Convention de l’Union africaine sur l’élimination des violences à l’égard des femmes et des filles : la société civile appelle à accélerer la ratification
Dakar, (APS) – La société civile a exhorté, jeudi, les autorités à accélérer la ratification de la Convention de l’Union africaine sur l’élimination des violences à l’égard des femmes et des filles, afin de renforcer les mécanismes de prévention, de protection et d’accès à la justice de ces dernières.
Elle a lancé cet appel lors d’un atelier technique de plaidoyer qui s’est ouvert à Dakar avec l’objectif de ”construire une stratégie commune pour accompagner et accélérer le processus de ratification de cet instrument continental adopté le 10 février 2025”.
La présidente d’African Women Leaders Network (AWLN) Sénégal, Coumba Mar Gadio, a à cette occasion, partagées des données de l’Agence nationale de la statistique et de la démographie (ANSD) montrant l’ampleur et la persistance des violences basées sur le genre.
Selon ces chiffres, 31,9 % des femmes âgées de 15 ans ou plus ont subi au moins une forme de violence au cours des 12 dernières années et 24,4 % des femmes en union déclarent avoir subi des violences conjugales.
‘’Derrière ces chiffres, il y a des femmes, des filles, des familles et des vies profondément affectées’’, a regretté la présidente d’AWLN-Sénégal, qui appelle à transformer le plaidoyer en une démarche concrète en faveur de la ratification de la Convention de l’UA sur l’élimination des violences à l’égard des femmes et des filles.
”Cette ratification ne constituerait pas seulement une formalité juridique. Elle serait également un acte politique majeur permettant de renforcer le dispositif national de protection et de réaffirmer l’engagement du Sénégal en faveur des droits humains et de l’égalité entre les femmes et les hommes”, a-t-elle lancé.
Adoptée par l’Union africaine en 2025, la Convention de l’Union africaine sur l’élimination des violences à l’égard des femmes et des filles présente l’avantage d’intégrer des formes de violences qui dépassent désormais le cadre traditionnel des violences physiques ou conjugales.

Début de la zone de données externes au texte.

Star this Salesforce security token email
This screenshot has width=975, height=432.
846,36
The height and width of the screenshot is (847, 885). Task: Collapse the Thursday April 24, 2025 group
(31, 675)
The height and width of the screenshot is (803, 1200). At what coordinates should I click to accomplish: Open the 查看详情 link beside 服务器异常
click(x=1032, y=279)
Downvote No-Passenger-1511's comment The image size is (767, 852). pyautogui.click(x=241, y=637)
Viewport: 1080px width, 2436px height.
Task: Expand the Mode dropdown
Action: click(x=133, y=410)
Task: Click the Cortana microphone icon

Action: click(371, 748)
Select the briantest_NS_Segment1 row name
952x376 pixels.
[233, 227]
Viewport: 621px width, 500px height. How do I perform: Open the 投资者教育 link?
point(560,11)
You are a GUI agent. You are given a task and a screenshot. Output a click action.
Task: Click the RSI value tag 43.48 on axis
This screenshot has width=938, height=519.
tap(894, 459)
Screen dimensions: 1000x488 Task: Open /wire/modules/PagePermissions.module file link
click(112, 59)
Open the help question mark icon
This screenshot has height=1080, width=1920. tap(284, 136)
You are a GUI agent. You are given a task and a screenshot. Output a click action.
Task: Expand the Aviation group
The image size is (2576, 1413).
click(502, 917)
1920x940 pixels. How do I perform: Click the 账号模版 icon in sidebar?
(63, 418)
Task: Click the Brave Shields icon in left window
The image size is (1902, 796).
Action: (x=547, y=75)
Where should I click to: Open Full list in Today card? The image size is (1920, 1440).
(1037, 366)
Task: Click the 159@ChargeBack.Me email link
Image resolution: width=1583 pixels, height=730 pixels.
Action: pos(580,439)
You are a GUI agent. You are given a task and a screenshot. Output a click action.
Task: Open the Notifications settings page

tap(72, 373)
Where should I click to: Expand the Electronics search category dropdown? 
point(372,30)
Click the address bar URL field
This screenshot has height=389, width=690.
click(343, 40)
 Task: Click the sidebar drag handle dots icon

Elle couvre les espaces publics et privés, ainsi que le cyberespace et reconnaît notamment le féminicide et les violences numériques.
Sa ratification permettrait, selon Aida Gueye Seydi, représentante de l’ONU Femmes, ”de consolider les engagements du Sénégal en matière de droits humains, d’harmoniser son dispositif avec les standards africains les plus récents et de renforcer les mécanismes de prévention, de protection, de poursuite et de réparation au bénéfice des survivantes’’.
Présent à l’atelier de plaidoyer, le Médiateur de la République a apporté son soutien à la démarche, insistant particulièrement sur l’accès des femmes à la justice.
‘’Si les citoyens n’accèdent pas à la justice, il n’y a pas de justice’’, a-t-il lancé, invitant les associations de lutte contre les violences faites aux femmes et aux filles associations à davantage accompagner les victimes devant les tribunaux.
Demba Kandji a en outre indiqué que les tournées effectuées par la Médiature de la République, dans plusieurs régions du pays, ont permis de recueillir de nombreuses plaintes et préoccupations de femmes confrontées aux violences, notamment sur les chemins de l’école et dans les domiciles.
En appelant à la ratification, les participants ont dit vouloir poser les bases d’une mise en œuvre effective de la Convention de l’Union Afrique sur l’élimination des violences à l’égard des femmes et des filles.
Les deux journées de travaux de l’atelier de Dakar, ouvert aujourd’hui, devraient déboucher sur l’élaboration d’un argumentaire en faveur de la ratification, une feuille de route commune de la société civile et des recommandations à l’attention des institutions concernées.
”L’objectif affiché est de faire de cette mobilisation un point de départ vers une réponse mieux coordonnée et plus efficace contre toutes les formes de violences faites aux femmes et aux filles”, ont déclaré les participants.